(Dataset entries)
►

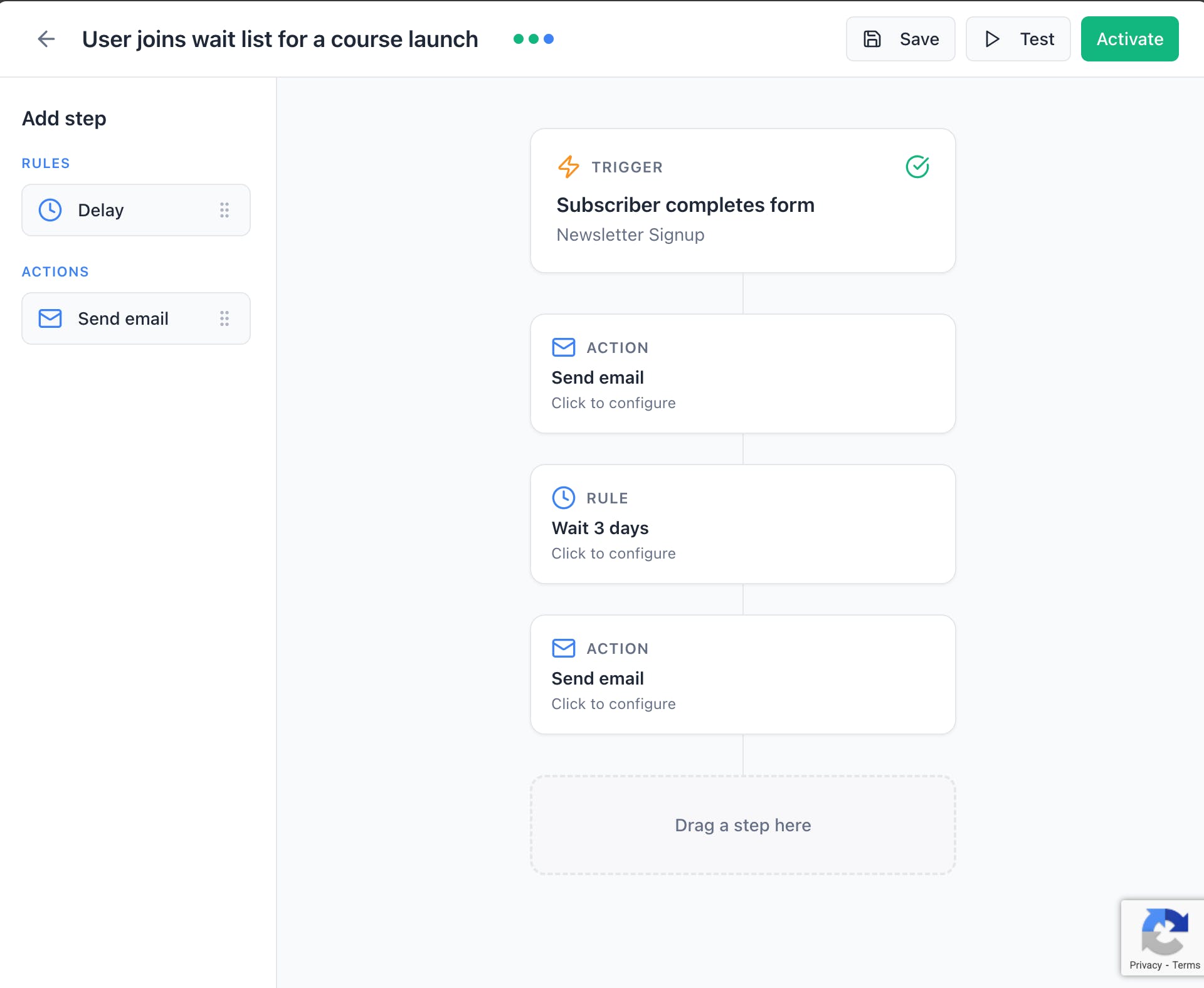Screen dimensions: 1204x988
Task: Click the clock icon on Rule card
Action: [x=563, y=498]
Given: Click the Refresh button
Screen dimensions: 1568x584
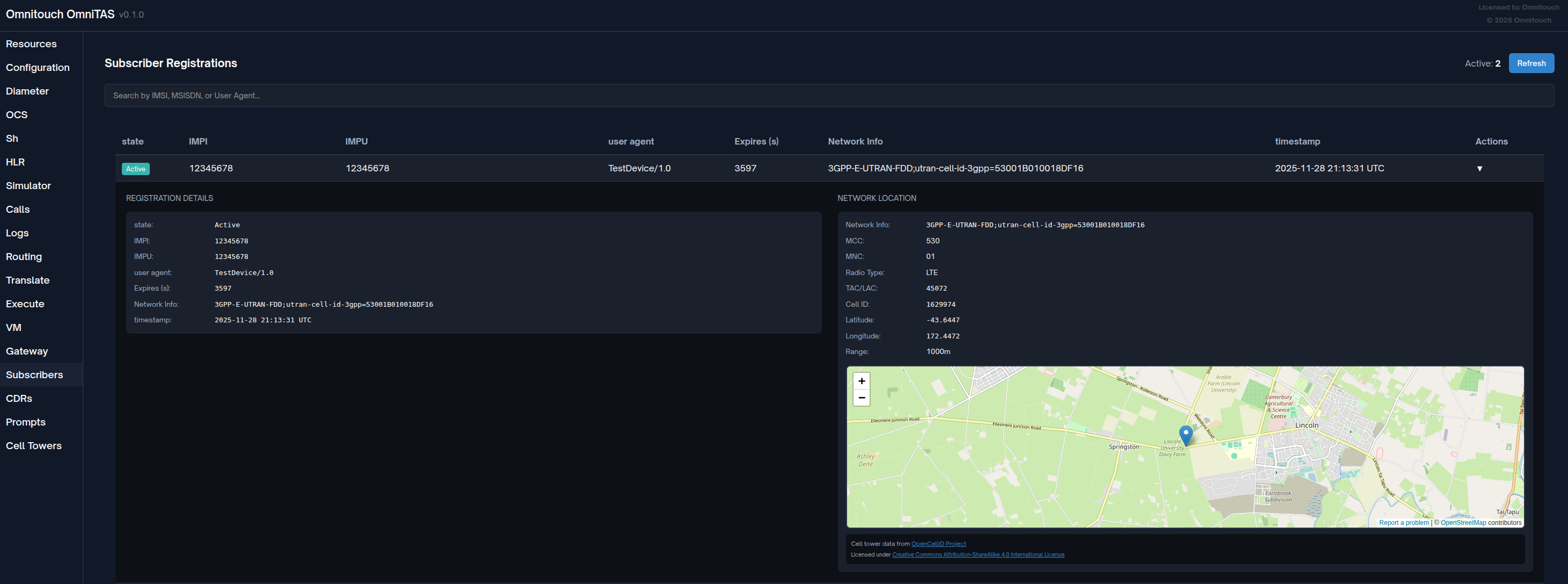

◄

§ **PROBLEM REQUIREMENTS**: With the pictures left out, copy exactly the lines from the one containing "Given: Click the Refresh button" through the final line of the records above, both included.

§ **RESPONSE TO THIS EXERCISE**:
Given: Click the Refresh button
Screen dimensions: 1568x584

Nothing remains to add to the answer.